When Vijayan led the ministerial delegation to Canada in 1996,Lavalin had agreed to mobilise funds for the construction of a hospital,Malabar Cancer Centre (MCC),in Thalassery in north Kerala. The MCC was to cost Rs 103.30 crore,of which Rs 98.30 crore was to be mobilised by Lavalin and the rest by the state Government. But the actual contribution made up to February 2001 was only 8.98 crore by direct payment to Technicaliya Consultants,Chennai,a construction firm. The Government did not receive the rest of the grant.
Funds for the MCC was an integral part of the agreement awarding the project. The NHPC justified the exorbitant prices quoted in the supply contract only because of this grant.
The MCC,which was inaugurated in 2001,which was under the KSEB till last year,but sources say it barely functions due to shortage of funds.
Wheres the money?
According to sources,direct payment to Technicaliya was illegal. Though the MCC had opened an account with the Thalassery branch of the SBI for collecting the grant,it remained almost empty. Though Technicaliya had never figured in the Canadian deal,money went directly into its account,bypassing the government treasury. During the previous Congress government,the Canadian Government had informed that the companies in that country had paid the entire money to the MCC,as per the agreement. It remains a mystery where the rest of the amount has gone.
Lid off the scam
What opened the Pandoras Box were the findings of the state Assembly Subject Committee in 2001 that the deal with Lavalin had led to huge losses for the Government. CPI(M) leader Kodiyeri Balakrishnan,now state Home Minister,had been a member of that panel.
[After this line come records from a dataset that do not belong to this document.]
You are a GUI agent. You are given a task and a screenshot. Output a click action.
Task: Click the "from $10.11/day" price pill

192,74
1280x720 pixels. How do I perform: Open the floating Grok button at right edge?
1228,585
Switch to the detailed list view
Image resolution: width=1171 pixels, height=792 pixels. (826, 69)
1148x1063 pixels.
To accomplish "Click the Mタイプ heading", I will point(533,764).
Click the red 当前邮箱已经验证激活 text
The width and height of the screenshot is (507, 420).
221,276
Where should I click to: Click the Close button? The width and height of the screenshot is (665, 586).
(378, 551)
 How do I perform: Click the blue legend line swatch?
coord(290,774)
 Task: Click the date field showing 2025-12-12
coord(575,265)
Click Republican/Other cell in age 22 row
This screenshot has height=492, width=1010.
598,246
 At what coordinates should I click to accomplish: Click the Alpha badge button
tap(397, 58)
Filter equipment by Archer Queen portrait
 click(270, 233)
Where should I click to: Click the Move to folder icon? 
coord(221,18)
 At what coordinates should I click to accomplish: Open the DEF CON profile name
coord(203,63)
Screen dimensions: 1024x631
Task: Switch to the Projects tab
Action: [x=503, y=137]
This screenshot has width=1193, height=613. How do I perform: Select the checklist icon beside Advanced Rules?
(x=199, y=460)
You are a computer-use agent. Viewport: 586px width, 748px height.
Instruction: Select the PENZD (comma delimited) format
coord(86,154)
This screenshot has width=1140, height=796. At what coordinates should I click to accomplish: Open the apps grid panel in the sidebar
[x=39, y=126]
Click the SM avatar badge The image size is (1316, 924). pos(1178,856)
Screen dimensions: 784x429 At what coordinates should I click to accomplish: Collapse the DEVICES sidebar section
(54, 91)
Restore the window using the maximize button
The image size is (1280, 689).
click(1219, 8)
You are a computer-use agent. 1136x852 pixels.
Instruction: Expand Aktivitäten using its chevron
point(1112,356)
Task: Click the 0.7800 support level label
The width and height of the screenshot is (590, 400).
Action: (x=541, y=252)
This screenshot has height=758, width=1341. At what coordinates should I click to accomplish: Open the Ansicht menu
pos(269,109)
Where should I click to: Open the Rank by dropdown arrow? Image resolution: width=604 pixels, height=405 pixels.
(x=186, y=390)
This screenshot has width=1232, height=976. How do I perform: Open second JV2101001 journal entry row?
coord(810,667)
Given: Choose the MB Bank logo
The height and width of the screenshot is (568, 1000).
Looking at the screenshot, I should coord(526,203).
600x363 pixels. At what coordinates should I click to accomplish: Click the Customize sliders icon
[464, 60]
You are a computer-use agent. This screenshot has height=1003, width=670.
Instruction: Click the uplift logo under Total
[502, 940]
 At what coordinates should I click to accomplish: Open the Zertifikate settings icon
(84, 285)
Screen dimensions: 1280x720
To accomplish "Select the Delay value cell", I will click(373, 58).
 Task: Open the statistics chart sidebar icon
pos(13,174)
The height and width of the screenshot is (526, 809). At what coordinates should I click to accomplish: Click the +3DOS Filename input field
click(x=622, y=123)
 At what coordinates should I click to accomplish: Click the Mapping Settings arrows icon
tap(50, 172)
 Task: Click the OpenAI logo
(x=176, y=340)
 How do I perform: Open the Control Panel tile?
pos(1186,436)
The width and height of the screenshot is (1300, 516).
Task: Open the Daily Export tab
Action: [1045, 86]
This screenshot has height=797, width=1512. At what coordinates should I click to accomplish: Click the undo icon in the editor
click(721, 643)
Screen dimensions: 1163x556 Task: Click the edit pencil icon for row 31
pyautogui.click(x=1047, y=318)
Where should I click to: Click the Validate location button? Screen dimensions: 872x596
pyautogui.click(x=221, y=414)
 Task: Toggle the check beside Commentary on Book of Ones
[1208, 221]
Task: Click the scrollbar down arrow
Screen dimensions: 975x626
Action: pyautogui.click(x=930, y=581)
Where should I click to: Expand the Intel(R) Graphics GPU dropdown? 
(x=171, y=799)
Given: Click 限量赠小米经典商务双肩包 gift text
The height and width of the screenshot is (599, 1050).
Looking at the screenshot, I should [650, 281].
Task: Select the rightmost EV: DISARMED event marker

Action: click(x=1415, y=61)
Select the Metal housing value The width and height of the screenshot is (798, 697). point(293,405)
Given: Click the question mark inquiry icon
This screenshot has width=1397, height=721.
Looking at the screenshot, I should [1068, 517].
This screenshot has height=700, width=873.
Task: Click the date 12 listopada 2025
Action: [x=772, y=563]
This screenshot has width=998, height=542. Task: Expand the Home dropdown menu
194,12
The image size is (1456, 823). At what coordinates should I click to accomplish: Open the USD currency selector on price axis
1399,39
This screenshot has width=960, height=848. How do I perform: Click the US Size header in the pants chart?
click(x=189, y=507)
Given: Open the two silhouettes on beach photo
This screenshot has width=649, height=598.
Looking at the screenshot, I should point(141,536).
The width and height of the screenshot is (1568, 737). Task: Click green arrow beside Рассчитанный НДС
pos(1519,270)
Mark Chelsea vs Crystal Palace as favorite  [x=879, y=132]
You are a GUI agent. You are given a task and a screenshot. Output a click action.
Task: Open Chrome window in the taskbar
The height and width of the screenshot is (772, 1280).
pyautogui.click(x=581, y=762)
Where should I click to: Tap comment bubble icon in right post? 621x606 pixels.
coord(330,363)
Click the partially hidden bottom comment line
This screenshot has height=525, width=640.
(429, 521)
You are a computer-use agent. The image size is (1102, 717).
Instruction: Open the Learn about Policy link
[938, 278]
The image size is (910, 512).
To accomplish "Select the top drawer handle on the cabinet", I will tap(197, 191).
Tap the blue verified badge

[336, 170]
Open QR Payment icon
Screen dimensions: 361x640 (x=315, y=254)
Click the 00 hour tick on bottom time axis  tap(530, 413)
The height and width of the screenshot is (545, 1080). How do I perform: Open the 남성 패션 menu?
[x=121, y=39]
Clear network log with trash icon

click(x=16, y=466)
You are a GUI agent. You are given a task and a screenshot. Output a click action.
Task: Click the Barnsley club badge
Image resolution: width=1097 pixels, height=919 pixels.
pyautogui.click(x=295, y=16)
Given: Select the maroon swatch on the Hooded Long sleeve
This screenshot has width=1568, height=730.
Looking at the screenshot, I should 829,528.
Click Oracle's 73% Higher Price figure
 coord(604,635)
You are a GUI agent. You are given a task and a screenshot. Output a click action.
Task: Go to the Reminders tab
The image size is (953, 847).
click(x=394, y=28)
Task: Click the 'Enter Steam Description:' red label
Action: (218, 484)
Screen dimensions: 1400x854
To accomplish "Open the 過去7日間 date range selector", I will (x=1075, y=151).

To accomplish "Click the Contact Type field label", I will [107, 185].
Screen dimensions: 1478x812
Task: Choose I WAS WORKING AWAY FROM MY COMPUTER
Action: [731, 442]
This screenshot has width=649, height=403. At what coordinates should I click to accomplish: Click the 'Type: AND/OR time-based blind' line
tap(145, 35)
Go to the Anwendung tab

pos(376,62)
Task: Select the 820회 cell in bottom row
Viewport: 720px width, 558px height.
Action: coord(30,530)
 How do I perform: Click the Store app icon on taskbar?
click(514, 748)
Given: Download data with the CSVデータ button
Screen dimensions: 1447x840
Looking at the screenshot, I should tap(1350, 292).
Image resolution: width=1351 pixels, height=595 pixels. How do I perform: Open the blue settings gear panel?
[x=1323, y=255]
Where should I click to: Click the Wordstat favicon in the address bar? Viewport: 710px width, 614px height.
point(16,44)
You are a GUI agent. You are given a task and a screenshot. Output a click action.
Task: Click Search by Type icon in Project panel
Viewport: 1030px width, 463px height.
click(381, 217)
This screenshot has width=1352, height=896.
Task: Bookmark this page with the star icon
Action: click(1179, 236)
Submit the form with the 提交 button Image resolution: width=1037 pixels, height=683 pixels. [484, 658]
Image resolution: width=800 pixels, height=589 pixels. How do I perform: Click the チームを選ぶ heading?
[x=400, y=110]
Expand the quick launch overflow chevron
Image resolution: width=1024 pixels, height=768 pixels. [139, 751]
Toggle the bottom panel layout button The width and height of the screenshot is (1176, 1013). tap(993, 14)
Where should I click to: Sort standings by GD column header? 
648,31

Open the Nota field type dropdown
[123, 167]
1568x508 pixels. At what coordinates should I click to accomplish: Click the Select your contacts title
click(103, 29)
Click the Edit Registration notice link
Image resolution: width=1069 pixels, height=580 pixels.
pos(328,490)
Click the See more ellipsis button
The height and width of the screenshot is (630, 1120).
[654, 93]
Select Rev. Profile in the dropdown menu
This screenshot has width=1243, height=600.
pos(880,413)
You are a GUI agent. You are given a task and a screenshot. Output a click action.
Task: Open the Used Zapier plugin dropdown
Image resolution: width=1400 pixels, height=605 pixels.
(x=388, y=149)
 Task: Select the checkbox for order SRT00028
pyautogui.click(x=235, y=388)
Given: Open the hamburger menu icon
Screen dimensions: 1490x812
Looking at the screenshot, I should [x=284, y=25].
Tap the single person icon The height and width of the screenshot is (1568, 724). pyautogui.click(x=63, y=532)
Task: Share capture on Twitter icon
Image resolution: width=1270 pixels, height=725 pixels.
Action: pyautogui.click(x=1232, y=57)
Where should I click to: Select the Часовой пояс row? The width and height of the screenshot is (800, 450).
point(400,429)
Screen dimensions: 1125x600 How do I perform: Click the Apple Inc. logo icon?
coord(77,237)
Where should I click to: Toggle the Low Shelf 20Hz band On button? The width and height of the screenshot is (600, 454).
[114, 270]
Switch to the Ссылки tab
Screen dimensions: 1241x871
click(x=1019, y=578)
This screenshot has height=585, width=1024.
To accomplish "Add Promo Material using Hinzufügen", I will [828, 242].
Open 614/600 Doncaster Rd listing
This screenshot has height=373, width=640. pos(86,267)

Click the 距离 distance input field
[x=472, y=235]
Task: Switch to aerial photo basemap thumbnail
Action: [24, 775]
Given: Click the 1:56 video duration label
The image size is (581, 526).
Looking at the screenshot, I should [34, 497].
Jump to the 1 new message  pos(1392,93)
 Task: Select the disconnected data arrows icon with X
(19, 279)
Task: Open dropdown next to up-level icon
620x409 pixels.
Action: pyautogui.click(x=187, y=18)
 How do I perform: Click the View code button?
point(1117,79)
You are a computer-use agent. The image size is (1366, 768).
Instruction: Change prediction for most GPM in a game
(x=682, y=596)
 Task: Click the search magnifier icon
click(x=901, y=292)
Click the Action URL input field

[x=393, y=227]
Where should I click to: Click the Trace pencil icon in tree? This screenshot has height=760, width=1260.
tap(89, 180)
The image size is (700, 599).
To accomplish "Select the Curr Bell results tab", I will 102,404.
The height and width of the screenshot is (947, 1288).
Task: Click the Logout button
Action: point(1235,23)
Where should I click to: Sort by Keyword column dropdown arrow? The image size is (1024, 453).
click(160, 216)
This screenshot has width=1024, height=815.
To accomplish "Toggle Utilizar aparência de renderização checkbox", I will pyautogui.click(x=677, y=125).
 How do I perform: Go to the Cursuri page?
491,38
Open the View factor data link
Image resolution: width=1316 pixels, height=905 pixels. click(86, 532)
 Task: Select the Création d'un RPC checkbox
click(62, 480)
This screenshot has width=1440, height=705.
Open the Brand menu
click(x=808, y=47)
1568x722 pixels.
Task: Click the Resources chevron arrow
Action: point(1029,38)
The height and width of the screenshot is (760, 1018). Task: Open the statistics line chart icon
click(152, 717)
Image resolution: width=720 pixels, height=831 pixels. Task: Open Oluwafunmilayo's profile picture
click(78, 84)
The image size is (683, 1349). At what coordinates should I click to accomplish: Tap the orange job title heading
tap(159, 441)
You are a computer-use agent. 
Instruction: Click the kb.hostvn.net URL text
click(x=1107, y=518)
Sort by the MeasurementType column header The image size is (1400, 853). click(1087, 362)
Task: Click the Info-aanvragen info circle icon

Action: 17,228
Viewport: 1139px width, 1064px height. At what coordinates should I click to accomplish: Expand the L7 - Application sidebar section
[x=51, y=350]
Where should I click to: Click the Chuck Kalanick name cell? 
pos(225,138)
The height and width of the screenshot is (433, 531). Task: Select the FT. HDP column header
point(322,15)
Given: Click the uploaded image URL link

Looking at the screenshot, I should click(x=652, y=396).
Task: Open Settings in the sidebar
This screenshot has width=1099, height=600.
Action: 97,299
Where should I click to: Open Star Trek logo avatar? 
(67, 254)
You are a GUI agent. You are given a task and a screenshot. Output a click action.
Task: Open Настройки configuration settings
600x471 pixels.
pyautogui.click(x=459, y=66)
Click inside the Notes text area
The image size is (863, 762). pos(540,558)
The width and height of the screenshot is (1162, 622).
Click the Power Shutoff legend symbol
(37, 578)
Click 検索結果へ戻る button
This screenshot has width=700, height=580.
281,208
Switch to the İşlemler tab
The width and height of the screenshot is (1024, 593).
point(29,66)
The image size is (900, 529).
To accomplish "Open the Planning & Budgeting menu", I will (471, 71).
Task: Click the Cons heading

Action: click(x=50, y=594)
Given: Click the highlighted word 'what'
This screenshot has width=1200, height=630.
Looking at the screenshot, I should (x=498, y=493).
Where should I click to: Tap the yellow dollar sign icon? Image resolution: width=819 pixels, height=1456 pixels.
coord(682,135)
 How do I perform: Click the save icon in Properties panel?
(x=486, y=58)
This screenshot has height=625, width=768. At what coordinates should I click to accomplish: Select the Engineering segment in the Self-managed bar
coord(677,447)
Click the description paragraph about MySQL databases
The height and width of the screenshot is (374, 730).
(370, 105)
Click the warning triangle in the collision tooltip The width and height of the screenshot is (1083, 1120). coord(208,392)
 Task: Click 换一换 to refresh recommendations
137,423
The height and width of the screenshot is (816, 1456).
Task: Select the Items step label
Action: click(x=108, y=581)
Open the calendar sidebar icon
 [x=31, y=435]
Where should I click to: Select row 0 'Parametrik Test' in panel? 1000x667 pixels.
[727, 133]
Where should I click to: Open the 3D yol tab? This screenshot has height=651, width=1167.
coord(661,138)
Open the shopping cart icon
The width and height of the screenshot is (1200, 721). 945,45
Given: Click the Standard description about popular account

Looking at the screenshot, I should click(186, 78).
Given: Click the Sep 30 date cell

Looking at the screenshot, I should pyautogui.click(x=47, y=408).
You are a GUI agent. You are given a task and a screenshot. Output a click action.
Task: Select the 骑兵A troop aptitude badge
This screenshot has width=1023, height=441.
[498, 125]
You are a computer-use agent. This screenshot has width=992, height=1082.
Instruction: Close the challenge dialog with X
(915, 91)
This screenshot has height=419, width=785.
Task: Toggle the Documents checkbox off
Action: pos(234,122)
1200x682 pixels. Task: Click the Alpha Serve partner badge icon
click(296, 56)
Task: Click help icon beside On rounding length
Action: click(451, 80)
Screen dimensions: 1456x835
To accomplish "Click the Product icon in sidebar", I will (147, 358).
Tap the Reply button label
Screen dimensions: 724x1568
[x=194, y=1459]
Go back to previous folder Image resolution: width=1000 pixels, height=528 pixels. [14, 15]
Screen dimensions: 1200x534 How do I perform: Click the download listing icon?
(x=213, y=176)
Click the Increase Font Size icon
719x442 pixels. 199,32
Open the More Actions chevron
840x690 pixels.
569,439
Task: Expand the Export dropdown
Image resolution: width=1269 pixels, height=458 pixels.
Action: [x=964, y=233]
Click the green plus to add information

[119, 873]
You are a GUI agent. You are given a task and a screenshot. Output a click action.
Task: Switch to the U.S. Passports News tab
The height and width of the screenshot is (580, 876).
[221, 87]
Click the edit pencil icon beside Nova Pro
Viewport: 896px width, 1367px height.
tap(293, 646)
In 2002,the Congress government ordered a Vigilance probe,but it failed to make any headway. But when the CAG report (2005) said the state had lost Rs 374.5 crore in the deal,it changed the course of the scam and the Vigilance probe was revived. Early 2006,the Vigilance submitted its preliminary report in court,arraigning eight people as accused. The Vigilance bid to file the FIR in court,without informing the Government,kicked up a controversy. Only KSEB officials were in the list of the accused. Towards the end of the Congress rule,CM Oommen Chandy announced that the case will be handed over to the CBI,amid allegations that the police had let politicians off the hook.
After the present Government assumed office in May 2006,the case went to the backburner. The Government made every effort to prevent a CBI probe,when public interest litigations were filed in the High Court. However,the High Court asked the CBI to probe the case in 2007. The CBI filed its final report in the last week of January and named 11 people as accused,charging them under Sections 120B,420,of the IPC and with Sections 13(1) and 13(2) of the Prevention of Corruption Act. The CBI found that Vijayan,the ninth accused,had shown unusual enthusiasm in the deal. Among its charges against him: the final contract with Lavalin was entered into without Cabinet consent; he held direct discussions with a senior manager of the SBI to get exemption of bank guarantee for the amount promised to the MCC; he finalised the contract without the formal approval of the KSEB; and that he had been keen to retain the MCC under the KSEB.